The problem: Copy out all of the lines below exactly; the pictures do not belong in the copy.

The data:
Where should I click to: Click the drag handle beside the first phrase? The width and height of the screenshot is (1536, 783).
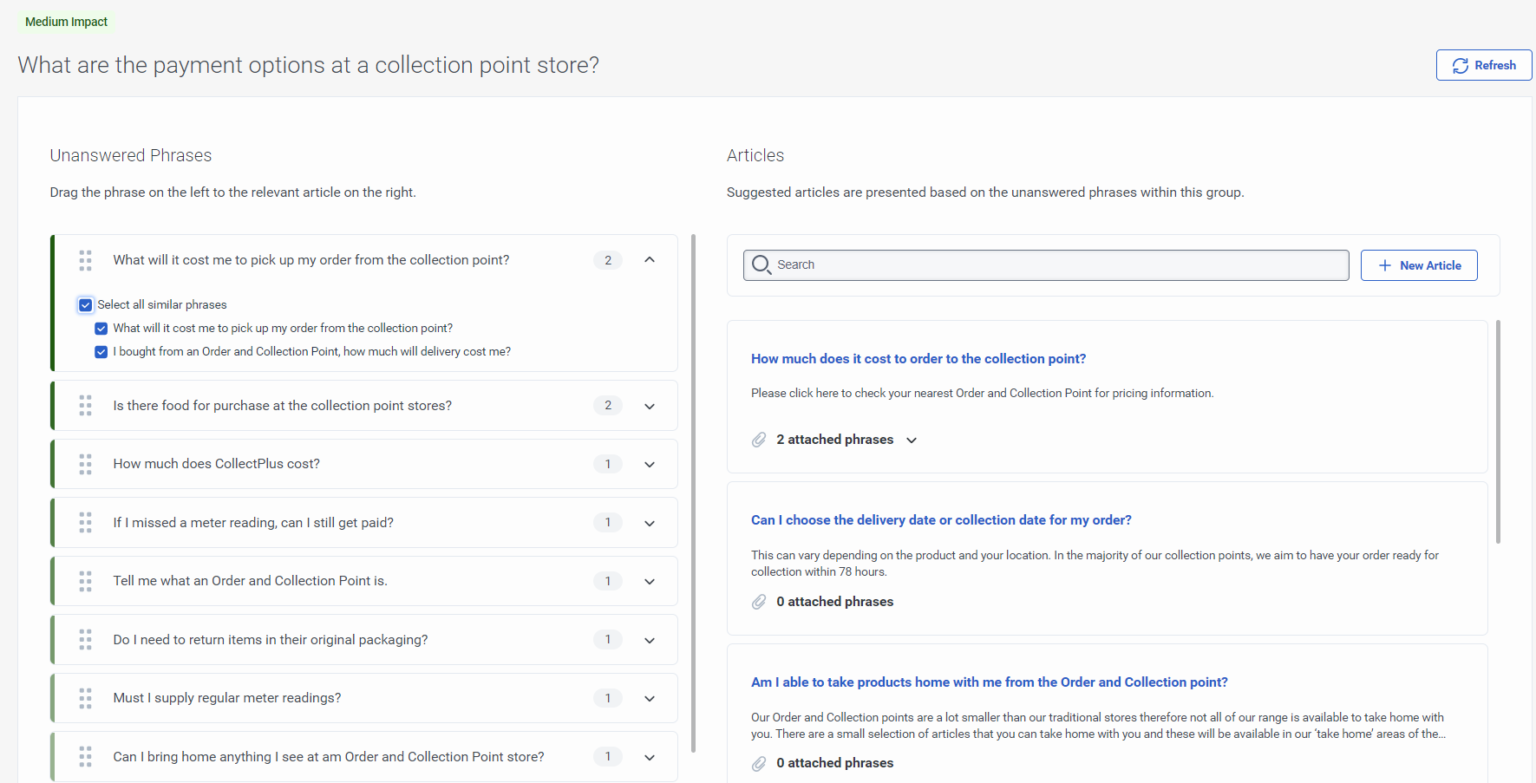click(x=85, y=260)
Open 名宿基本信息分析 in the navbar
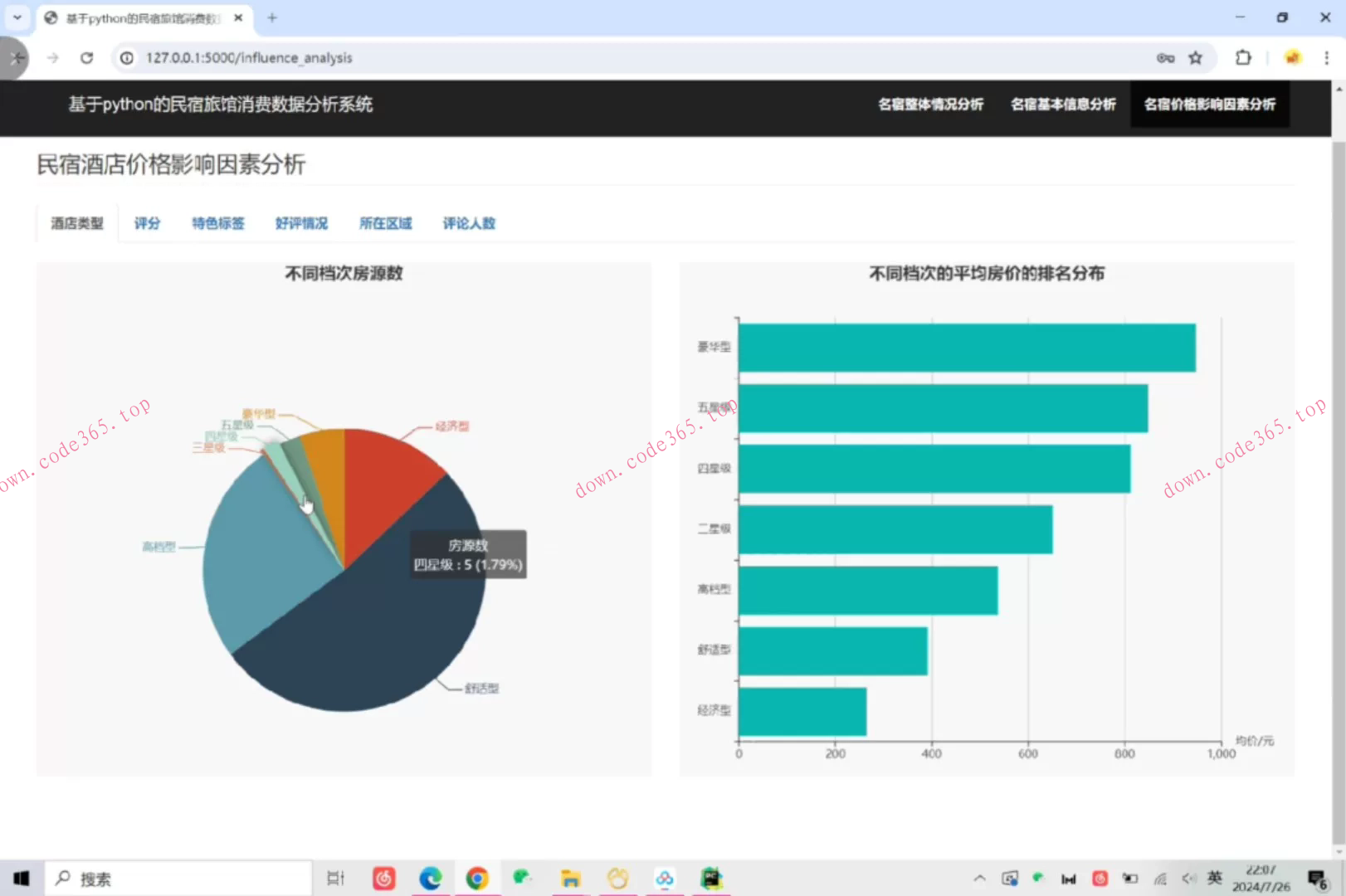The width and height of the screenshot is (1346, 896). click(1062, 105)
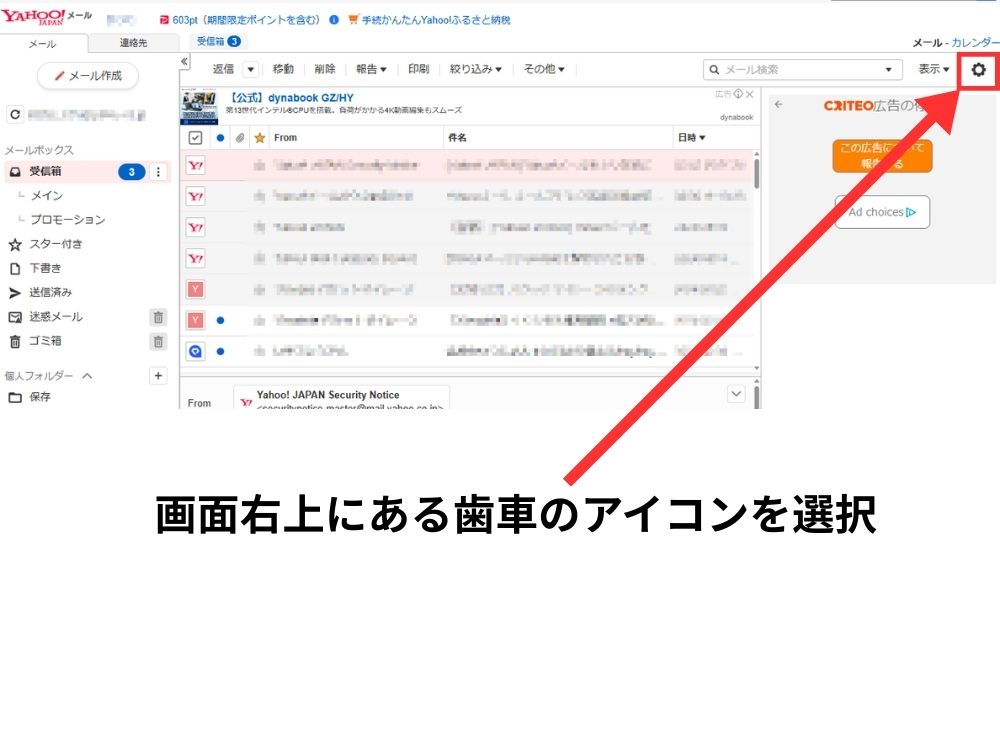Open the mail settings gear icon

click(979, 69)
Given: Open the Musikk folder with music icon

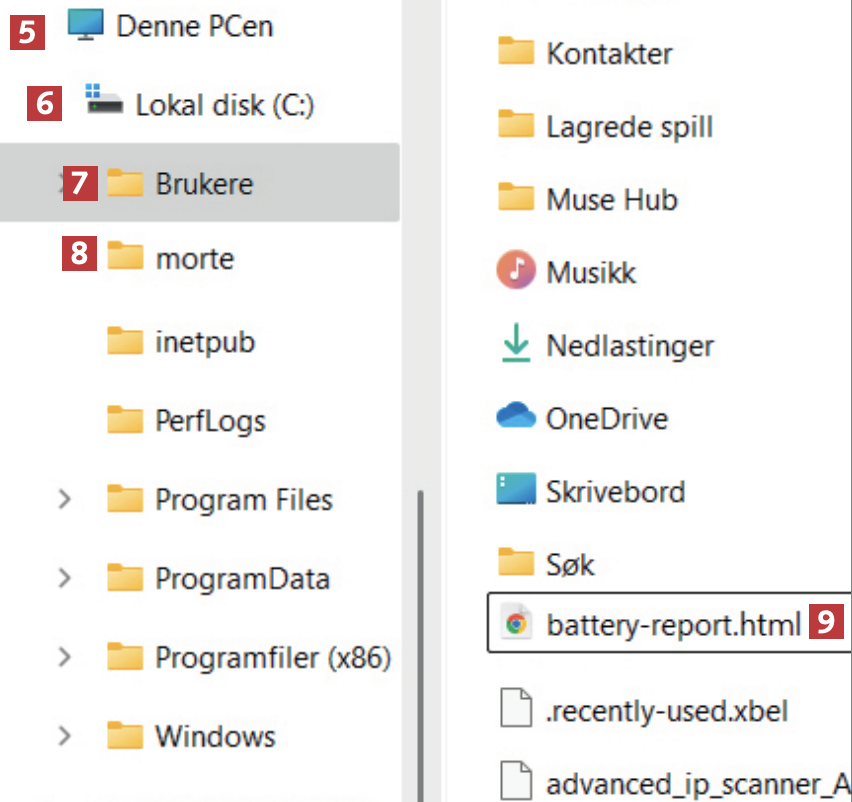Looking at the screenshot, I should coord(516,271).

Answer for this exercise:
Where should I click to: Click the drag handle beside the first phrase? The width and height of the screenshot is (1536, 783).
click(x=85, y=260)
Open 名宿基本信息分析 in the navbar
The width and height of the screenshot is (1346, 896). click(1062, 105)
Open the mail settings gear icon

click(979, 69)
Given: Open the Musikk folder with music icon

Looking at the screenshot, I should coord(516,271).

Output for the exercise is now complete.